-- PASSAGE FOR REVIEW follows --

Event - Arms Control Association Annual Meeting: Monday, June 4th from 9:00am to 1:30pm. Acting Undersecretary of State Rose Gottemoeller keynotes.

--Panel 1 on further nuclear reductions features Lt. Gen. Dirk Jameson, Jon Wolfsthal, Trine Flockhart. Panel 2 on Iran features Amb. Thomas Pickering, Amb. Hossein Mousavian and Tarja Cronberg. Details here. http://bit.ly/LeMDCO

Deal seeking - Both the U.S. and Iran entered the Baghdad talks with maximalist positions, and neither budged. That’s common to any negotiation, writes Reza Marashi at The National Interest. However, Marashi notes, now the hard work really begins as the U.S. and Iran seek an agreement that can be sold to their domestic constituencies.

--One possible solution, says Marashi, is for the P5+1 to match verifiable Iranian concessions on enrichment with a delay in the EU oil embargo. This would “allow the necessary political space for diplomacy to run its course.” http://bit.ly/KI43Ja

Tweet - @cirincione: “Here's what I do in those State Dept meetings. I'm at far end, next to Blair, Slocombe and Gallucci.” http://bit.ly/JN7WzZ

Breakout - Iran appears not to have made a decision to acquire nuclear weapons. If Iran ever made that decision, “How Close is Iran to exploding its first nuclear bomb?” asks Graham Allison in Scientific American. http://bit.ly/KHj7qb

Payne - Former Deputy Assistant Secretary of Defense Keith Payne is a common source of nuclear weapons proponents’ talking points, and he did not like the recent Global Zero report chaired by former Vice Chairman of the Joint Chiefs of Staff, Gen. James Cartwright.

-- PASSAGE FOR REVIEW concluded --
-- RECORDED INFORMATION follows --

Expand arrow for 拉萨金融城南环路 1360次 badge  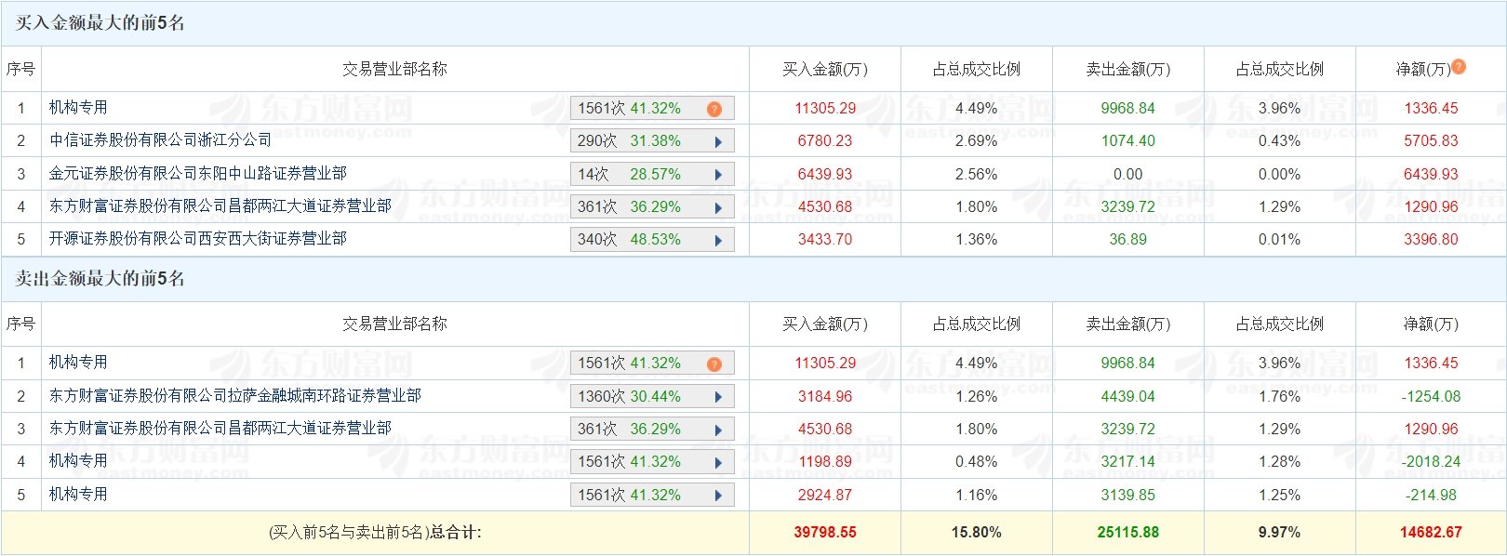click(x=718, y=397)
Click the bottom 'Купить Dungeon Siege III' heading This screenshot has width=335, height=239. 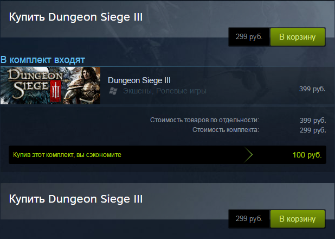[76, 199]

-- RECORDED INFORMATION concluded --
-- RECORDED INFORMATION follows --

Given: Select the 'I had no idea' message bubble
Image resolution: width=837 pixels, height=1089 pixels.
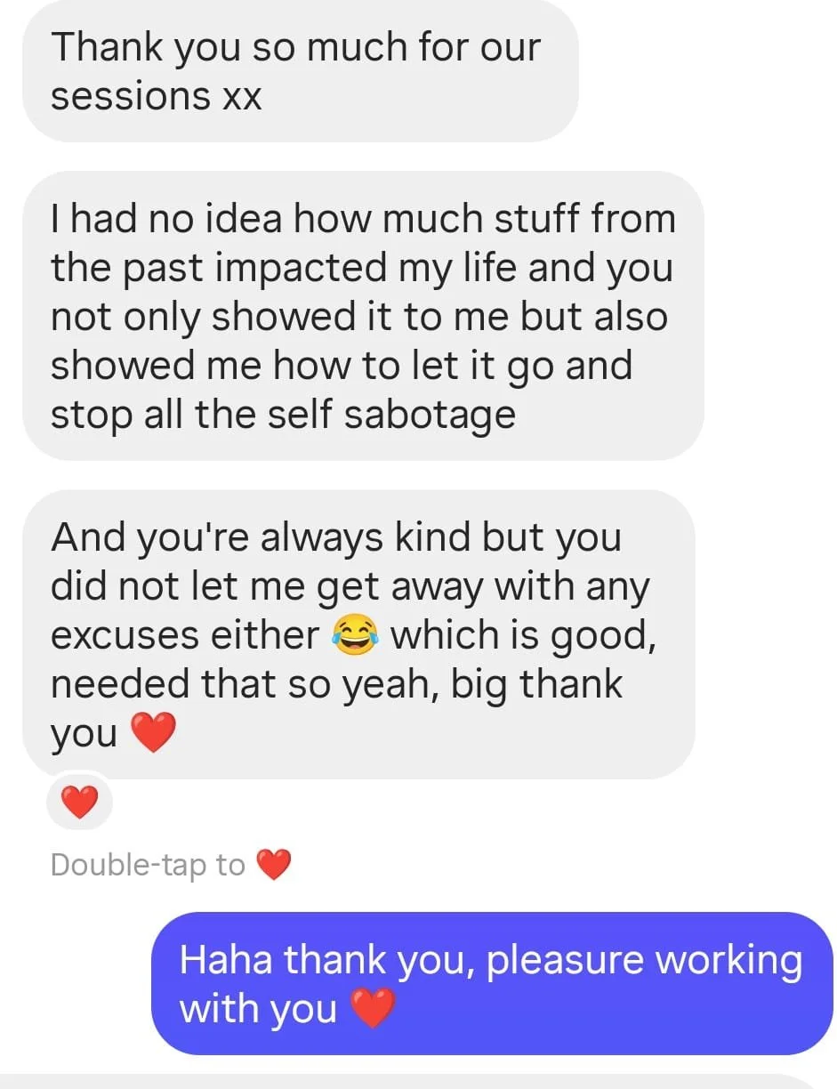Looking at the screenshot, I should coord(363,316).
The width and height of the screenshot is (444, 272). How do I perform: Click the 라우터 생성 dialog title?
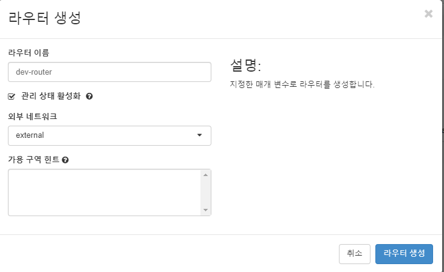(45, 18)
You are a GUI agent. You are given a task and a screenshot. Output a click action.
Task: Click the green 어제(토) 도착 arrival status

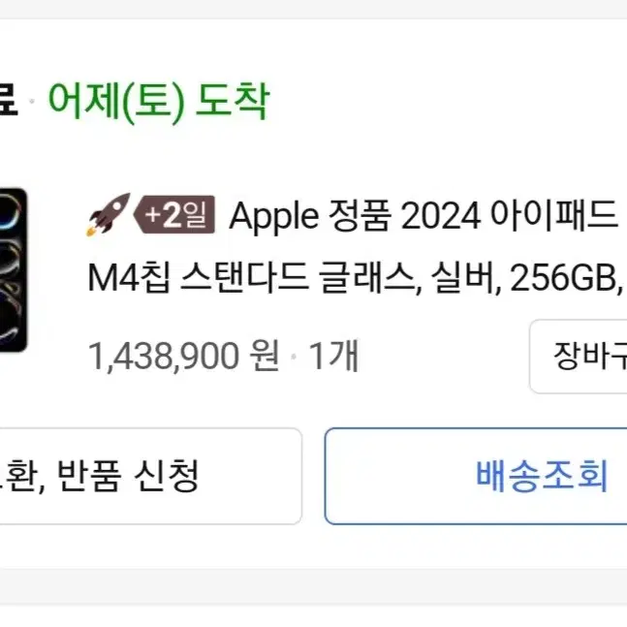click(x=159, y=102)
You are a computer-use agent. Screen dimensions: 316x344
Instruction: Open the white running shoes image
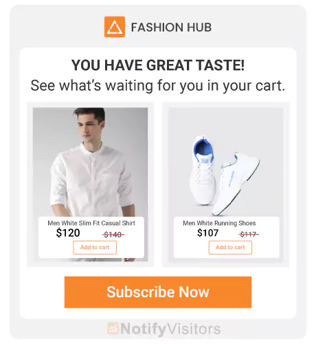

-- RECORDED INFORMATION concluded --

Can you extract, word for word, the part of the arms control news roundup from "Breakout - Iran" to "Gen. James Cartwright."?

Breakout - Iran appears not to have made a decision to acquire nuclear weapons. If Iran ever made that decision, “How Close is Iran to exploding its first nuclear bomb?” asks Graham Allison in Scientific American. http://bit.ly/KHj7qb

Payne - Former Deputy Assistant Secretary of Defense Keith Payne is a common source of nuclear weapons proponents’ talking points, and he did not like the recent Global Zero report chaired by former Vice Chairman of the Joint Chiefs of Staff, Gen. James Cartwright.